Ghosting, Situationship, Sugar e Wildflowering: você conhece os novos termos dos relacionamentos?
Se antigamente bastava dizer que alguém estava namorando, solteiro ou casado, hoje o vocabulário dos relacionamentos ganhou novas palavras — muitas delas importadas das redes sociais e dos aplicativos de namoro.
Termos como “ghosting”, “situationship”, “sugar” e “wildflowering” têm aparecido cada vez mais nas conversas sobre amor, amizade e relacionamentos. Mas você sabe o que eles significam?
Ghosting: quando a pessoa simplesmente desaparece
Imagine que você está conversando com alguém todos os dias. As mensagens vão bem, os encontros também. De repente, sem briga, sem explicação e sem despedida, a pessoa some.
Isso é o chamado “ghosting” — palavra derivada de “ghost”, que significa fantasma em inglês.
Quem pratica o ghosting simplesmente desaparece da vida do outro, deixando mensagens sem resposta e encerrando o contato sem qualquer explicação.
Situationship: nem namoro, nem amizade
Você conversa todos os dias, sai junto, troca carinho, conhece os amigos da pessoa… mas quando alguém pergunta se vocês estão namorando, ninguém sabe responder.
Essa situação ganhou até nome: “situationship”.
O termo é usado para definir relações que existem, mas sem um compromisso ou definição clara. É aquela famosa situação em que “parece namoro, mas ninguém assume”.
Relacionamento Sugar: tudo às claras
O relacionamento sugar é baseado em acordos e expectativas discutidas desde o início.

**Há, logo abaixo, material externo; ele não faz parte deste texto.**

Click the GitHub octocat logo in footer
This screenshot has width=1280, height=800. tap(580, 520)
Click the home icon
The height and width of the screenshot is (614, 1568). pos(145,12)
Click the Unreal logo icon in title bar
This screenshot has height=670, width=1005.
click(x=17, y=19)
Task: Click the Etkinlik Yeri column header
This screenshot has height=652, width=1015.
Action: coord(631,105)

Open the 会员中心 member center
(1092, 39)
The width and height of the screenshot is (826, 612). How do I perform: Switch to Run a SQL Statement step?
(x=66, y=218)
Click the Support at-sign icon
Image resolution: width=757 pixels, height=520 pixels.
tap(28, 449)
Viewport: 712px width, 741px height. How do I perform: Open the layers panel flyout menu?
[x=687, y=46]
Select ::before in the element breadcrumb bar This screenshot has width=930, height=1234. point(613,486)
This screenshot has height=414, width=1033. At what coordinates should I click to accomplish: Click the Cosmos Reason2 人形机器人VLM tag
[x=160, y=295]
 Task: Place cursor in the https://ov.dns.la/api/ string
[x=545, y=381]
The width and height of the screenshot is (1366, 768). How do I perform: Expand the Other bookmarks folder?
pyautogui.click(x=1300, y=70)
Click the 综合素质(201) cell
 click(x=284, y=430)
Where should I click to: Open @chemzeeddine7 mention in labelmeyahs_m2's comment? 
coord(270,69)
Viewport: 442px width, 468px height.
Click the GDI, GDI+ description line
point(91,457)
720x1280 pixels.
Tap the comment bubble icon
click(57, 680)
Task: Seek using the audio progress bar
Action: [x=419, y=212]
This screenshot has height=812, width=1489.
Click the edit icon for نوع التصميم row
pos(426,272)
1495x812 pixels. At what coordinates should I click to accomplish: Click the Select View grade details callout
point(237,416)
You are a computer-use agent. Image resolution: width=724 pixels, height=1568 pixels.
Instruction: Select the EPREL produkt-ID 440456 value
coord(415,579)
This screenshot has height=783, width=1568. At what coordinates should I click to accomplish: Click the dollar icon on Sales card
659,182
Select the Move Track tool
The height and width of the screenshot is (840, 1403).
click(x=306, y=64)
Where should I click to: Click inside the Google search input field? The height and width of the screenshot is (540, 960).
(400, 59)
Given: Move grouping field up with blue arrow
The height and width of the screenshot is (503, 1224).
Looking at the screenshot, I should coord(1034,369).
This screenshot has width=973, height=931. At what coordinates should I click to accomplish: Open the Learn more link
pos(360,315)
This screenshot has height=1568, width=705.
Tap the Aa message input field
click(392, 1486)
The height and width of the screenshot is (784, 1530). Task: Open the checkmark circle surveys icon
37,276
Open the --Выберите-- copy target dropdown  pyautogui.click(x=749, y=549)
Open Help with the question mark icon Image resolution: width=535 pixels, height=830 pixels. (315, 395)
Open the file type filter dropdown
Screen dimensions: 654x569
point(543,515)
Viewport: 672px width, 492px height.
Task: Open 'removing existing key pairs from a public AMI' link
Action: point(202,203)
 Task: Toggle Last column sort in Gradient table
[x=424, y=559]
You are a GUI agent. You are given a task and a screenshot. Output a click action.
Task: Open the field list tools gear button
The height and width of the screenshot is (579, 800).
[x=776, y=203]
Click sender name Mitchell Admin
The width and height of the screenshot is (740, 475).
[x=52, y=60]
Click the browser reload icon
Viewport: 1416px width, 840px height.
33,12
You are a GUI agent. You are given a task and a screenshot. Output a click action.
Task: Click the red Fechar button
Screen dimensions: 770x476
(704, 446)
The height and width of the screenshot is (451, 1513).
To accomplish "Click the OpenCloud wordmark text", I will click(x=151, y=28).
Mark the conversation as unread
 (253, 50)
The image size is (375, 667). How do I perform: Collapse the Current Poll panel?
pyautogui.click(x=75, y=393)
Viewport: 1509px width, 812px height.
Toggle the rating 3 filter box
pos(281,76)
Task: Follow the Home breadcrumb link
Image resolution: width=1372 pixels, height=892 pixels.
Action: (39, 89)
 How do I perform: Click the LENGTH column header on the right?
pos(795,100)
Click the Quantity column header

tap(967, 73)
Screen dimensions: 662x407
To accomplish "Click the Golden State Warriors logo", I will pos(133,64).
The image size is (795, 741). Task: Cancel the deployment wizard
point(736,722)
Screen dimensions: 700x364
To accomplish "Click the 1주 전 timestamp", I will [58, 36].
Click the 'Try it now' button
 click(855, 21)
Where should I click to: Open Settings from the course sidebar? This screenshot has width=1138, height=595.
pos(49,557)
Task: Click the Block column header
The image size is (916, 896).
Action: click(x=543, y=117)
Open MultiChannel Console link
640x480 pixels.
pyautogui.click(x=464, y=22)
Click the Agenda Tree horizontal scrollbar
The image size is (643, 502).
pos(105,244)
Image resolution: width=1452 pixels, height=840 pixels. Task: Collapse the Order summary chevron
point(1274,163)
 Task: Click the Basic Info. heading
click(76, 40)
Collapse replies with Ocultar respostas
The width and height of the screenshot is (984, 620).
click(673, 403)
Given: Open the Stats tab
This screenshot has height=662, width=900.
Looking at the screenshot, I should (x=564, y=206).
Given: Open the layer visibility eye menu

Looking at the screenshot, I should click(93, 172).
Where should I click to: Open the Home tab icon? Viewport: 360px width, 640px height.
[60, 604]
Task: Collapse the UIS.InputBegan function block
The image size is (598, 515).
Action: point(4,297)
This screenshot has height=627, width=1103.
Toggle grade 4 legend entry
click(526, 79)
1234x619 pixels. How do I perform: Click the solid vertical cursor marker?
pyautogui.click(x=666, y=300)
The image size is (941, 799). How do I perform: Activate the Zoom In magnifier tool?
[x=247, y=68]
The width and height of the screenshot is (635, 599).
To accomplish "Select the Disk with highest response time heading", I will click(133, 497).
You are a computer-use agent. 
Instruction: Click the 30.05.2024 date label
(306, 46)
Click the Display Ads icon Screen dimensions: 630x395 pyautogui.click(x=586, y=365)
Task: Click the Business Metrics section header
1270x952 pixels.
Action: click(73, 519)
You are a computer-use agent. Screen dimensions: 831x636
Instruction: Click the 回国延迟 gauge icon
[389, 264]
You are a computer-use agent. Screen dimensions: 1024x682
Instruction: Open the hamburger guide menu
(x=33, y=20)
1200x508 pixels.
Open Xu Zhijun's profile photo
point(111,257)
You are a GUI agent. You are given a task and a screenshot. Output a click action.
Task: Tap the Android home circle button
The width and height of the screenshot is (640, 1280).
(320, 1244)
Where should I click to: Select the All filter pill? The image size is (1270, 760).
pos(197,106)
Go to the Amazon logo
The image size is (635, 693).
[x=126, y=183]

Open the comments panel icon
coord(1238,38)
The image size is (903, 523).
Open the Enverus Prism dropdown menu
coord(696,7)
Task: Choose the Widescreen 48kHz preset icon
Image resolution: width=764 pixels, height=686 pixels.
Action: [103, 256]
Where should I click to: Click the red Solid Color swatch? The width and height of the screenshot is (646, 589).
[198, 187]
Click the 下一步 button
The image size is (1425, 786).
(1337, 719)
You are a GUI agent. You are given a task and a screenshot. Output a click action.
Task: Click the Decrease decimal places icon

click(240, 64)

Diferente dos relacionamentos tradicionais, onde muitas coisas vão sendo descobertas ao longo do tempo, no modelo sugar os envolvidos costumam conversar abertamente sobre objetivos, rotina, disponibilidade e estilo de vida.
Embora muita gente associe o termo apenas ao aspecto financeiro, os participantes desse tipo de relação afirmam que ela também pode envolver companhia, apoio emocional, experiências compartilhadas e interesses em comum.
Wildflowering: sem rótulos
Entre os termos mais recentes está o “wildflowering”.
A tendência reúne pessoas que preferem viver conexões sem a necessidade de rótulos como namoro, noivado ou casamento.
A ideia é permitir que cada relação siga seu próprio caminho, sem a obrigação de se encaixar em modelos tradicionais.
Em tradução livre, o termo remete ao ato de “florescer livremente”.
O amor mudou?
Entre novas nomenclaturas e diferentes formas de se relacionar, o importante é que as escolhas sejam feitas de forma consciente, respeitosa e de comum acordo entre as pessoas envolvidas. Para alguns, esses novos termos representam apenas uma forma de nomear comportamentos que sempre existiram. Para outros, ajudam a compreender melhor os relacionamentos atuais. E você, acha que tudo isso é apenas uma moda passageira ou uma maneira de entender melhor as novas formas de amar? No fim das contas, cada pessoa precisa saber o que faz sentido para a sua própria vida.